Weir: a streaming language for performance analysis

  • Authors:
  • Anton Burtsev;Nikhil Mishrikoti;Eric Eide;Robert Ricci

  • Affiliations:
  • University of Utah, Salt Lake City, UT;Cisco Systems, Inc., San Jose, CA;University of Utah, Salt Lake City, UT;University of Utah, Salt Lake City, UT

  • Venue:
  • Proceedings of the Seventh Workshop on Programming Languages and Operating Systems
  • Year:
  • 2013

Quantified Score

Hi-index 0.00

Visualization

Abstract

For modern software systems, performance analysis can be a challenging task. The software stack can be a complex, multi-layer, multi-component, concurrent, and parallel environment with multiple contexts of execution and multiple sources of performance data.

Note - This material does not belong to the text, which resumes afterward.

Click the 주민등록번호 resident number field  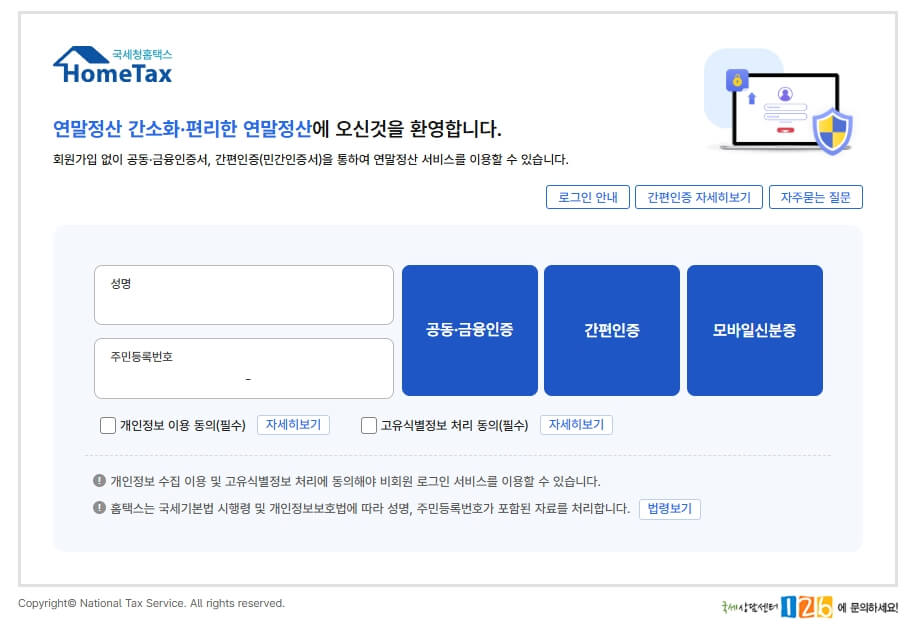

Although much performance data is available, because modern systems incorporate many mature data-collection mechanisms, analysis algorithms suffer from the lack of a unifying programming environment for processing the collected performance data, potentially from multiple sources, in a convenient and script-like manner. This paper presents Weir, a streaming language for systems performance analysis. Weir is based on the insight that performance-analysis algorithms can be naturally expressed as stream-processing pipelines. In Weir, an analysis algorithm is implemented as a graph composed of stages, where each stage operates on a stream of events that represent collected performance measurements. Weir is an imperative streaming language with a syntax designed for the convenient construction of stream pipelines that utilize composable and reusable analysis stages. To demonstrate practical application, this paper presents the authors' experience in using Weir to analyze performance in systems based on the Xen virtualization platform.